=== 対象の文章 ===
最近やけにフケが多くなった、毎日シャンプーしてもフケが減らない、頭皮にかゆみもある・・・
そんな症状は「脂漏性(しろうせい)皮膚炎」かもしれません。
脂漏性皮膚炎は顔の中心部(眉頭、眉間、鼻周囲など)や耳の周囲にも出現することがあります。
その際も皮膚がガサガサしたり赤みやかゆみを伴いますが、おでこの生え際や頭皮に出現した場合、単なるフケだと思って放置してしまう人も少なくありません。頭皮は特に皮脂分泌の多い部位ですが、マラセチアという真菌(カビ)により皮脂が脂肪酸に分解されることで炎症を引き起こします。これが脂漏性皮膚炎です。
マラセチアは私たち人間の皮膚に常在菌として普段から存在していますが、栄養バランスの乱れ・過労・ストレスなど何らかの要因で皮脂分泌が過剰になると、それに伴いマラセチアも増加して皮膚炎を発症しやすくなります。
===
» 取り組む課題
**1.** 脂漏性皮膚炎についての文章で、皮脂分泌が過剰になる要因として挙げられているものをすべて書き出しなさい。
**2.** 脂漏性皮膚炎についての文章を、最後の文の続きから書き進めなさい。
データは参照しなくても解ける。
=== データ抜粋 ===
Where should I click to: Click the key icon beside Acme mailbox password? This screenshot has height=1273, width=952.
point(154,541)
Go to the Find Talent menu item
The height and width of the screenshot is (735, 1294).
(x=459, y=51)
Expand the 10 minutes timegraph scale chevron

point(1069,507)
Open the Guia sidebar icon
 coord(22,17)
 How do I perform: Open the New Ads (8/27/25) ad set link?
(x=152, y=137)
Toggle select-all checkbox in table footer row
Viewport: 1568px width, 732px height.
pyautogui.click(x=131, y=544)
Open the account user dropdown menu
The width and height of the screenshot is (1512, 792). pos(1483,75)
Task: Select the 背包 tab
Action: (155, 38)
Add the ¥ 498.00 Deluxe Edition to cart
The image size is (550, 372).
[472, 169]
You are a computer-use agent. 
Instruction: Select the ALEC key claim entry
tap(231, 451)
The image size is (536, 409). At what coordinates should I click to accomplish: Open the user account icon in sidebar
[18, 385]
===
» 課題の解答
**1.** 栄養バランスの乱れ、過労、ストレス

**2.**
治療法としてはかゆみを抑えて皮膚の炎症を鎮める抗アレルギー剤の内服およびステロイド剤の外用、そしてマラセチアの増殖を抑制する抗真菌剤入りのシャンプーや外用剤などを併用します。
またビタミンBの不足を補うためにビタミン剤を処方することもあります。
皮脂の分泌は必ずしも高温多湿の気候だけが原因で多くなるわけではありません。
乾燥が原因で過剰な皮脂分泌を招くこともありますし、仕事上のストレスやお子さんの教育問題など精神的な悩みがきっかけになることもあります。
おかしいな?と思ったら早めに皮膚科医に御相談ください。